* Saved data entries

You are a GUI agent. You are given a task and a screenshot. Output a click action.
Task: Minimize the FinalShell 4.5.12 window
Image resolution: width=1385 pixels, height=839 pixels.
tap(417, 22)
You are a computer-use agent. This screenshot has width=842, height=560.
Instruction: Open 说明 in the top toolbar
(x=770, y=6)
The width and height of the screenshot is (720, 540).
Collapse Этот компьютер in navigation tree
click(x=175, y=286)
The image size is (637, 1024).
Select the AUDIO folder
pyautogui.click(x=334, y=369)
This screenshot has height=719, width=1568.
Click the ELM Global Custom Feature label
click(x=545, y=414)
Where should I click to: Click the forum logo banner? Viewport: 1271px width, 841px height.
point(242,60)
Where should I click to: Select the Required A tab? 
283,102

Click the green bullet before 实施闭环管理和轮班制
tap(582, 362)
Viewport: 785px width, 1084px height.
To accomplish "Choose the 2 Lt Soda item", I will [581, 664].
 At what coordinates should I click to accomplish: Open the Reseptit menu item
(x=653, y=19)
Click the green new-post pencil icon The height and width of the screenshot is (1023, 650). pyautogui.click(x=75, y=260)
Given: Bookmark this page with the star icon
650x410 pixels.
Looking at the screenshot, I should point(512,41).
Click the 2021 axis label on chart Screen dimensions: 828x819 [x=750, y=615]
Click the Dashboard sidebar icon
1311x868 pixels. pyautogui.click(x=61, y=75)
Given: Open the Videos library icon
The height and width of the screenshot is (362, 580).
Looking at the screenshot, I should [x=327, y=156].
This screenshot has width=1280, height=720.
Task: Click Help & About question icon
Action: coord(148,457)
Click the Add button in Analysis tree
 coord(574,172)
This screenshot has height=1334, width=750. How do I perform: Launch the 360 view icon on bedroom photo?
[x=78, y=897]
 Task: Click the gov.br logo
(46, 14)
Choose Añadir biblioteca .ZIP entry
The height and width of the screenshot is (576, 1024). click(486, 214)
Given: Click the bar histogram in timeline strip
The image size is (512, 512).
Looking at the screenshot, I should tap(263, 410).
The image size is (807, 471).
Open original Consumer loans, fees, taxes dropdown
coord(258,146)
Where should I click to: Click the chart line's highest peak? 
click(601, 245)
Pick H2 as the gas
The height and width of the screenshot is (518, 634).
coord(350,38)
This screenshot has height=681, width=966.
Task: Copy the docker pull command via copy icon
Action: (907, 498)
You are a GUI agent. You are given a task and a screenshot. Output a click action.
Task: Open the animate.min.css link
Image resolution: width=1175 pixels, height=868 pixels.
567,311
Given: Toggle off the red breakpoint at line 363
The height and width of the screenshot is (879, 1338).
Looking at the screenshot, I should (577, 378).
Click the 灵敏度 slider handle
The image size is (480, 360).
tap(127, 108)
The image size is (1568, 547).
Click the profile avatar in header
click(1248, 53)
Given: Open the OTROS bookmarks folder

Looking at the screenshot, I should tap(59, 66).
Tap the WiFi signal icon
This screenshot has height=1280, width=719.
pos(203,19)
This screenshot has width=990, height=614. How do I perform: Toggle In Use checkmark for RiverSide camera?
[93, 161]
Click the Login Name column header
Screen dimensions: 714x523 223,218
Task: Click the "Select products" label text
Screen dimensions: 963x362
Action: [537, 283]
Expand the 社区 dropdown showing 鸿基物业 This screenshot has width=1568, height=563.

* Activity
Look above for the line containing "Task: Minimize the FinalShell 4.5.12 window". Output from there through the line containing "Given: Bookmark this page with the star icon", exactly and inclusively.

* Answer box
Task: Minimize the FinalShell 4.5.12 window
Image resolution: width=1385 pixels, height=839 pixels.
tap(417, 22)
You are a computer-use agent. This screenshot has width=842, height=560.
Instruction: Open 说明 in the top toolbar
(x=770, y=6)
The width and height of the screenshot is (720, 540).
Collapse Этот компьютер in navigation tree
click(x=175, y=286)
The image size is (637, 1024).
Select the AUDIO folder
pyautogui.click(x=334, y=369)
This screenshot has height=719, width=1568.
Click the ELM Global Custom Feature label
click(x=545, y=414)
Where should I click to: Click the forum logo banner? Viewport: 1271px width, 841px height.
point(242,60)
Where should I click to: Select the Required A tab? 
283,102

Click the green bullet before 实施闭环管理和轮班制
tap(582, 362)
Viewport: 785px width, 1084px height.
To accomplish "Choose the 2 Lt Soda item", I will [581, 664].
 At what coordinates should I click to accomplish: Open the Reseptit menu item
(x=653, y=19)
Click the green new-post pencil icon The height and width of the screenshot is (1023, 650). pyautogui.click(x=75, y=260)
Given: Bookmark this page with the star icon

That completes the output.